Providing Solutions

Should I add a partner to my sole proprietorship?

| Mar 27, 2023 | Business Formation And Planning |

Being the sole owner of a company can be incredibly challenging, and it will likely become more complex as your business grows. One way to address a growing company’s demands is to bring in a partner as a co-owner. Such a strategy can affect your business in several ways.

Another head for business

Having a partner means sharing tasks with someone instead of taking them all on yourself. Your partner can also contribute their knowledge, perspective, and experience to running your business, and as the saying goes, “two heads are better than one.”

However, having a partner means you are no longer the only one making decisions. Sometimes, you might disagree with them, and such conflicts can negatively affect your company when not promptly resolved.

Someone to share the financial burden

Running your business requires spending money to cover business expenses, such as buying new equipment or expanding retail space. You may save money by splitting the cost with your partner, depending on your agreement.

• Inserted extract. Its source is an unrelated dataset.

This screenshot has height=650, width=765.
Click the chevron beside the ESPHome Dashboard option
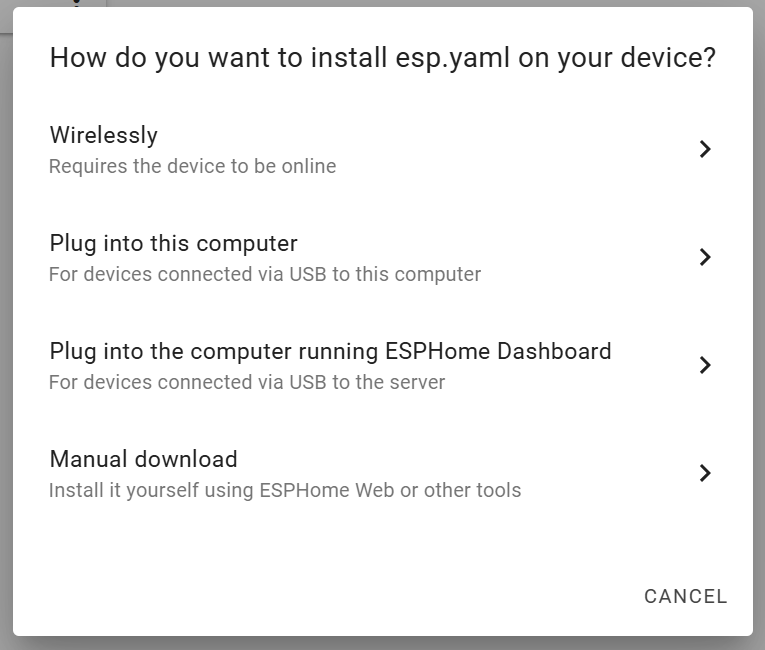click(705, 365)
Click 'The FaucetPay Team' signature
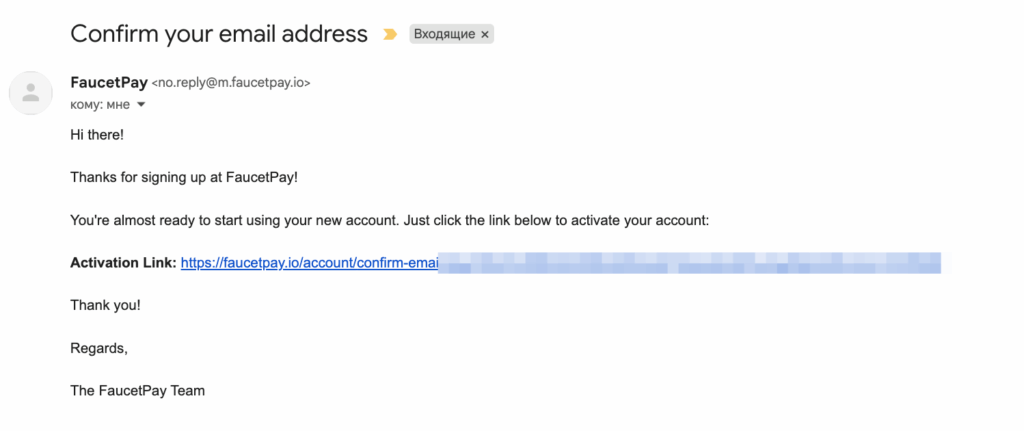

Having a partner also means having someone to share your business’s profits. The more partners there are in your business, the smaller your “percentage” share of the profit (i.e. rather than you receiving 100% of the profits, you may not only receive 50%). However, if bringing in a partner increases the profit significantly, the amount of profit you receive may be more in terms of absolute numbers (50% of $300,000 of profit is greater than 100% of $100,000 of profit).

A different business structure

Once you add a co-owner, your company will likely cease being a sole proprietorship. You can have it become a limited liability company (LLC), a general partnership, or another type of business structure, depending on certain factors, such as the division of profits and responsibilities.

Converting your company to a different structure involves specific steps. For example, changing to a partnership will likely mean you need to draft and submit a partnership agreement. An attorney and tax specialist may be able to assist you in identifying and fulfilling all the required documents and processes for the conversion.